5 concerns about food & 3D printing
1. Bacteria build-up in the 3D model
This is a major concern because even the smoothest 3D prints have small cracks and spaces where food can get stuck and bacteria can grow. There is a consensus in the 3D printing community on this point, so beware of the small spaces created when printing. If you plan to use the object once and then throw it away there is no problem (except for an environmental problem...). In the case of multiple uses, this can be a problem!
2. Chemicals in the filament
There is a real debate about this, but ABS is generally considered unsafe to use with anything that touches food. That's because ABS contains toxic chemicals that could seep into your food and eventually into your mouth.
Natural PLA is made from corn and is generally considered food safe. However, some companies include other additives (for color or other characteristics) that can be dangerous to ingest. Some PLA filaments are sold as food safe, but it is important to still check with the manufacturer.
3. Toxic particles released during the 3D printing process
According to a 2013 study by the Illinois Institute of Technology and the National Institute of Applied Sciences in Lyon, desktop 3D printers using ABS and PLA plastics are "high emitters" of ultrafine particles (UFP). These particles can exist on the surface of your 3D print and inhalation or ingestion of these excess particles can have adverse health effects.
4. Not dishwasher safe
Ok, so if there is a buildup of bacteria in your 3D printed model, you can wash it and it will be fine! Not so fast.... If you wash your creation in hot water or in the dishwasher, it can warp and even twist over time. PLA is more sensitive to heat and really not dishwasher safe (it can even damage your dishwasher badly!).
5. Some brass nozzles contain lead
Brass 3D printer extruders can contain lead and the contamination can cause health problems. It's not clear how much lead is in the brass and whether a significant amount of lead from the nozzle is transferred during the printing process.Some of the observers seem to think this is a huge problem and others say that the level of lead that would be transferred into the final product is totally insignificant.
It all sounds a bit scary, doesn't it? It is important to keep in mind that these debates are still quite controversial and it is still too early to have concrete conclusions or a clear consensus. Also, there are many things you can do to minimize these concerns. Here are some concrete solutions!
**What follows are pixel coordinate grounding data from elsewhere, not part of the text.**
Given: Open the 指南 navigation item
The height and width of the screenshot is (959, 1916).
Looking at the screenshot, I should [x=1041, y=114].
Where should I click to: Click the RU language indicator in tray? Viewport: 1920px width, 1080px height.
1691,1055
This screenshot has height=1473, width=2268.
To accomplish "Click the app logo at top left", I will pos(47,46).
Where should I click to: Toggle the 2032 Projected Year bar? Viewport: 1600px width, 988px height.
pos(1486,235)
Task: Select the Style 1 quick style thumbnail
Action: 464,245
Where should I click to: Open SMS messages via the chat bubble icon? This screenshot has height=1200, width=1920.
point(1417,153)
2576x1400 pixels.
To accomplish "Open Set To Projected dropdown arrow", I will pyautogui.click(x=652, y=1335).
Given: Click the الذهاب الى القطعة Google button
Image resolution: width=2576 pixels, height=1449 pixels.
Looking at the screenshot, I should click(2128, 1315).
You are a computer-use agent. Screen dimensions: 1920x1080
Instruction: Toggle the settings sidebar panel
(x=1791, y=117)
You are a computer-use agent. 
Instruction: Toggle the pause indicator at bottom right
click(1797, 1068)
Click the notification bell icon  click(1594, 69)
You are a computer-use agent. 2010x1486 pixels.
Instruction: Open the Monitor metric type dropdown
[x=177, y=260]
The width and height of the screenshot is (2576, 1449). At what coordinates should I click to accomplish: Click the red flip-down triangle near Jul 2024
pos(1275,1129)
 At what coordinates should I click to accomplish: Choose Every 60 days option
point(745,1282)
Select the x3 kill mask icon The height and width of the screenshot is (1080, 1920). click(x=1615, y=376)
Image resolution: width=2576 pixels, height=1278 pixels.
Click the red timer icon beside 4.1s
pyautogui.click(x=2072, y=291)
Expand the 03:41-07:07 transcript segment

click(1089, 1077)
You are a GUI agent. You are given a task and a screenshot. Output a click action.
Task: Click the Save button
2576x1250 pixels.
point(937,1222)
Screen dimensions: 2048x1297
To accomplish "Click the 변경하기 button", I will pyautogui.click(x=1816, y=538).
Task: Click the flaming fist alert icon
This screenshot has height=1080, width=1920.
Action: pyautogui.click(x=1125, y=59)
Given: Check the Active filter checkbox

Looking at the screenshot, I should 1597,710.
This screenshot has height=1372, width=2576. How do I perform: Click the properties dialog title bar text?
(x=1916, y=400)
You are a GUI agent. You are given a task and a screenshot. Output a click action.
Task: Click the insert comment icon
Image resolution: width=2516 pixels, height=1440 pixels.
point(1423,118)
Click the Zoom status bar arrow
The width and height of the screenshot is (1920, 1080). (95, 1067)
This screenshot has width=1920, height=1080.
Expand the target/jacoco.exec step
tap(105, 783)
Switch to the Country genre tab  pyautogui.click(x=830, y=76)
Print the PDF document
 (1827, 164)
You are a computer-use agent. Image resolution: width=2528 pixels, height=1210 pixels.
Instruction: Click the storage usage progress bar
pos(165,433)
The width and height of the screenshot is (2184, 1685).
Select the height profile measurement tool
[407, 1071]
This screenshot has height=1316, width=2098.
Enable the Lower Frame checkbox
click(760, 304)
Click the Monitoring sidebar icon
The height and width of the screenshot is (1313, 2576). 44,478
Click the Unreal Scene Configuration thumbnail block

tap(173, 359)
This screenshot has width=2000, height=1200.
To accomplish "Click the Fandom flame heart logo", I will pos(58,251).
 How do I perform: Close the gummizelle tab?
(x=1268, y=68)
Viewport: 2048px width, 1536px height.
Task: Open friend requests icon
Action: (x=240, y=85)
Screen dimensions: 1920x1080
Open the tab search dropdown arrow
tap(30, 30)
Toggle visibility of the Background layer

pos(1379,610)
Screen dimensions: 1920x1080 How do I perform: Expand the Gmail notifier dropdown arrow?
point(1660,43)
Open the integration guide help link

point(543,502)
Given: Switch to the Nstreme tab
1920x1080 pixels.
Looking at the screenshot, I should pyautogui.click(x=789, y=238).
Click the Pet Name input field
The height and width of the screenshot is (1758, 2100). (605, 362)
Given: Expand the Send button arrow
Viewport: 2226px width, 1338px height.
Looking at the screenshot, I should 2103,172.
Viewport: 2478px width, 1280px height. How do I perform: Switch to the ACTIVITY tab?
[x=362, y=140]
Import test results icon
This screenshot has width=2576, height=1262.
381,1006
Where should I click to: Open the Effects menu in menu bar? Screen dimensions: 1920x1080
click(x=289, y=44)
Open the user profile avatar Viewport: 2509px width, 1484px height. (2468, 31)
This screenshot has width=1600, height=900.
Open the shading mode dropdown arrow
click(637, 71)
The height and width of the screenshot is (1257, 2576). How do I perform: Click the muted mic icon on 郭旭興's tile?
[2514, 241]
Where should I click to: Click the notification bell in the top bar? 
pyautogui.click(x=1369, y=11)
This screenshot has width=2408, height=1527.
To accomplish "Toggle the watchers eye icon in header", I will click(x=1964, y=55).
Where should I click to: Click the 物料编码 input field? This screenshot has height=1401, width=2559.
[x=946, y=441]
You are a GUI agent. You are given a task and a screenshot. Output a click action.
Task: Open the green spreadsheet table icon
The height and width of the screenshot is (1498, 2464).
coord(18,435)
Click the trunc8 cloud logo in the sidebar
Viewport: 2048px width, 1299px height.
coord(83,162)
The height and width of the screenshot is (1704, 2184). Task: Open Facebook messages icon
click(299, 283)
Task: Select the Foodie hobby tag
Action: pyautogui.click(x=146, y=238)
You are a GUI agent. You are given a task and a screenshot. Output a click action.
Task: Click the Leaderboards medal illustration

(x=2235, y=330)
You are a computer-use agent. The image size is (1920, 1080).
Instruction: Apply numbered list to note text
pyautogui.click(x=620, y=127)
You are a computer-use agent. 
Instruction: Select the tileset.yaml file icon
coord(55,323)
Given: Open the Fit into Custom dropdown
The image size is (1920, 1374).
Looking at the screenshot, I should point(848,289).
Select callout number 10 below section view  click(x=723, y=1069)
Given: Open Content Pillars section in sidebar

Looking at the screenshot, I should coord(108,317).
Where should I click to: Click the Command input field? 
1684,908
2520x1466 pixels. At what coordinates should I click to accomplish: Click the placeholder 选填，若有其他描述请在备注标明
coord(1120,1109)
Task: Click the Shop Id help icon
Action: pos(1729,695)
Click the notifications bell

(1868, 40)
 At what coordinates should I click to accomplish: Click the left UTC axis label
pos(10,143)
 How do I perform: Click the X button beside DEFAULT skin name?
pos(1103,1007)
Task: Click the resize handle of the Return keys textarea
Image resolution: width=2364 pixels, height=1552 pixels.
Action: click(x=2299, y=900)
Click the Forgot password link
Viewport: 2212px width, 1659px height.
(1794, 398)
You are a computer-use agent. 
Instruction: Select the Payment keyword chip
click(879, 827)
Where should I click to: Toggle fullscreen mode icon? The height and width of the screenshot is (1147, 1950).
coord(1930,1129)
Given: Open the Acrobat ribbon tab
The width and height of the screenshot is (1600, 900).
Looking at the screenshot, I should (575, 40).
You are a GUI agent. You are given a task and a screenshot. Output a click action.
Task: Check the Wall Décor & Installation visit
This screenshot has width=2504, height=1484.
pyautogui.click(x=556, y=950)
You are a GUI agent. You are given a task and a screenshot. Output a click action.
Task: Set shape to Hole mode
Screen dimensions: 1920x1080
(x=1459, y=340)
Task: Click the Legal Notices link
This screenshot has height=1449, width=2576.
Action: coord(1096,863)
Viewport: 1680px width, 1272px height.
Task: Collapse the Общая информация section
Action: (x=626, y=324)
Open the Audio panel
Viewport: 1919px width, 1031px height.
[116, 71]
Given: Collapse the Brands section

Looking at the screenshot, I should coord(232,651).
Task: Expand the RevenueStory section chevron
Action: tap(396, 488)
#5 tips for minimizing health risks when 3D printing food
1. Use a food sealant to prevent bacteria build-up
Sealing a 3D model with an epoxy resin or food-safe sealer will cover cracks that can accumulate bacteria. For PLA, the 3D printing industry recommends polyurethane, which you can find at a home improvement store. We also recommend not letting your 3D printed object come in contact with raw meat or eggs, which are more prone to bacteria growth.
2. Buy a filament that is safe because it is suitable for food-grade 3D printing
Many 3D filament manufacturers are launching filaments suitable for food use via PLA, which offers the same heat and impact resistance as ABS. It is also very flexible and does not break easily. There are now a number of food safe filaments on the market, including PP plastic from RepRap in Germany or PETG from FormFutura.
How do you know if your filament is food safe? Your filament will come with a Material Safety Data Sheet (MSDS) that will tell you the chemical properties and should specify if it is FDA approved or food safe. There is a list of approved additives that can come into contact with food. Also, if a company has gone through the food certification process, they will likely indicate this on the packaging.
3. Use warm water with antibacterial soap for washing
Instead of using a dishwasher, wash with warm water and a mild antibacterial detergent immediately after use. This will reduce the risk of melting your print and will also eliminate surface bacteria.
4. Use a food safe extrusion nozzle
To avoid contamination of your filament extruder, you can purchase a stainless steel tip that is considered food safe. This might be a bit excessive if you only plan to use it to print one or two cups. However, if you are very concerned about risk or will be printing a lot of kitchen equipment, then it might be worth it!
5. Limit food contact time
Joseph Larson, a 3D printing blogger contacted the FDA and found out that according to him, food safety really depends on the use of the 3D printed tool. Knives and cookie cutters don't come in contact with food or the mouth for very long and are safe (even without food-grade filament). If you're printing a coffee mug or container that will come in contact with food for longer periods of time, you may want to take extra precautions!